St. Ives shrugged. “Yes and no. He’d have done so anyway. The two of them — Keeble and Owlesby — were close as brothers, and Winnifred Keeble and Nell were inseparable since childhood.”

“Ah, Nell,” said Godall, nodding almost imperceptibly. “Well, there it is. The men at The Blood Pudding were dead men, as I say, and I watched Narbondo through the curtain two days ago revive what was almost certainly a corpse. How Drake ties in I’m not yet sure, although it seemed to me that the two were striking some sort of bargain there — that Narbondo, perhaps, supply Drake with an army of willing workers — workers the union bosses would find unmalleable. Or, now that I listen to your story of the creature in the box, it’s entirely possible that Drake hopes to purchase that which Owlesby desired, and that he believes Narbondo can deliver it.

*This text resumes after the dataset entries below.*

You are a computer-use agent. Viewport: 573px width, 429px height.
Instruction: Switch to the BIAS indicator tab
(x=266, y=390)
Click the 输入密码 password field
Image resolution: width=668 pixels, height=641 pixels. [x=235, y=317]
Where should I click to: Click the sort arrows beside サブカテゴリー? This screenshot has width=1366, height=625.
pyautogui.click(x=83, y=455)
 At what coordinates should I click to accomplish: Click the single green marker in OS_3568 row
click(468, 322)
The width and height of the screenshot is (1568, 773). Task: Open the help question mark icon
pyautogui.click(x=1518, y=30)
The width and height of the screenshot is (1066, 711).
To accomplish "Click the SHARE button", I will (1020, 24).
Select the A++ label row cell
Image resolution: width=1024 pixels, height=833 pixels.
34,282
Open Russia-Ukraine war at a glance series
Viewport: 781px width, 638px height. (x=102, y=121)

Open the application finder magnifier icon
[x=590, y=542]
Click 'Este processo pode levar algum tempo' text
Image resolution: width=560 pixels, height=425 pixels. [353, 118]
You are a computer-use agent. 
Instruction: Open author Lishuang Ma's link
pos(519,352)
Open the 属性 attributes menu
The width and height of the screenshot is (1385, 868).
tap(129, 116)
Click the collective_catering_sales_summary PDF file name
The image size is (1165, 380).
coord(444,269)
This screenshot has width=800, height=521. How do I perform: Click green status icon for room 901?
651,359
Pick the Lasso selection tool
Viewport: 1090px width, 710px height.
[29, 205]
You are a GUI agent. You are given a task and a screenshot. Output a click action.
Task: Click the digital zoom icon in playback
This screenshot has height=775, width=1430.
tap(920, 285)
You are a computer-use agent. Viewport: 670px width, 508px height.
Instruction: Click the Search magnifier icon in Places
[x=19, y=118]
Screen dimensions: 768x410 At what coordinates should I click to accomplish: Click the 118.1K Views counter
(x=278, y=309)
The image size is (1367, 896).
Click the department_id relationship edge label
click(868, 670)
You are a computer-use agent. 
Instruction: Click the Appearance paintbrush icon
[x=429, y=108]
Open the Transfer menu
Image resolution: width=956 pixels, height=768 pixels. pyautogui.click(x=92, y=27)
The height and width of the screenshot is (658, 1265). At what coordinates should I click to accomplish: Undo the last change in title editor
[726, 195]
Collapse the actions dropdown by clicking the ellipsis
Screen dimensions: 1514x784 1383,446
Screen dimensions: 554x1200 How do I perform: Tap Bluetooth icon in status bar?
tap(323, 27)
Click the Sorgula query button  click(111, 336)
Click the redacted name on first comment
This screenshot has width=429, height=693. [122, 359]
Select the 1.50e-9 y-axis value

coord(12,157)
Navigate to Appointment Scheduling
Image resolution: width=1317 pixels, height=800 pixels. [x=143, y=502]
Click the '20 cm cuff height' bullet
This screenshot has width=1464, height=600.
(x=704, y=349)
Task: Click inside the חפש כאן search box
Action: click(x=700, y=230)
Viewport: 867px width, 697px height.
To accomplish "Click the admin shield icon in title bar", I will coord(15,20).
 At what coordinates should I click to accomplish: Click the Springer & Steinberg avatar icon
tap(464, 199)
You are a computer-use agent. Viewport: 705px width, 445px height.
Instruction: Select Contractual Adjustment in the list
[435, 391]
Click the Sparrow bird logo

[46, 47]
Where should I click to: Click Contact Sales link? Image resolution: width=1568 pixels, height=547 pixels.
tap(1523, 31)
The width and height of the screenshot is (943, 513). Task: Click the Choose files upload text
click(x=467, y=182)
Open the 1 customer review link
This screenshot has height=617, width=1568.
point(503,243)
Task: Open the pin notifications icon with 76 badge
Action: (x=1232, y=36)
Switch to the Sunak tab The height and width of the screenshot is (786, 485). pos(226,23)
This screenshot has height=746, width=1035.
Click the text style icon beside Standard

In which case the landing of this blimp might prove interesting, if, as you say, the hunchback understands the homunculus to be aboard.”

“He might,” said St. Ives. “But there’s no certainty of it.”

“And there’s another party,” said Godall, “a self-styled messiah with the unlikely name of Shiloh, who has a hand in the mystery. He’s the one, by the by, who brushed you into the roadway moments before I appeared in front of Drake’s brothel.”

“The old man!” cried St. Ives, the nature of the two empty-eyed men on the stairs and of the bloodless ear suddenly revealed. St. Ives shook his head. It was a loathsome business, but none of it precluded his being on the express next morning, bound for Harrogate. He’d be only hours out of London, in terms of clock time, and could sail back in, pistol in hand, as it were, when the call came. In figurative terms, thank heaven, Harrogate was light years distance from London, and such was the nature of reality that he’d traverse the miles in little over four hours, and eat cakes and tea in a room hung with star charts and bookshelves.

“When do you return?” asked Godall suddenly, breaking in upon St. Ives’ reverie.

“I hadn’t thought much along those lines,” the physicist admitted.

“I rather fear for this man Kraken,” said Godall. “He struck me as being a bit mad, in truth, but harmless.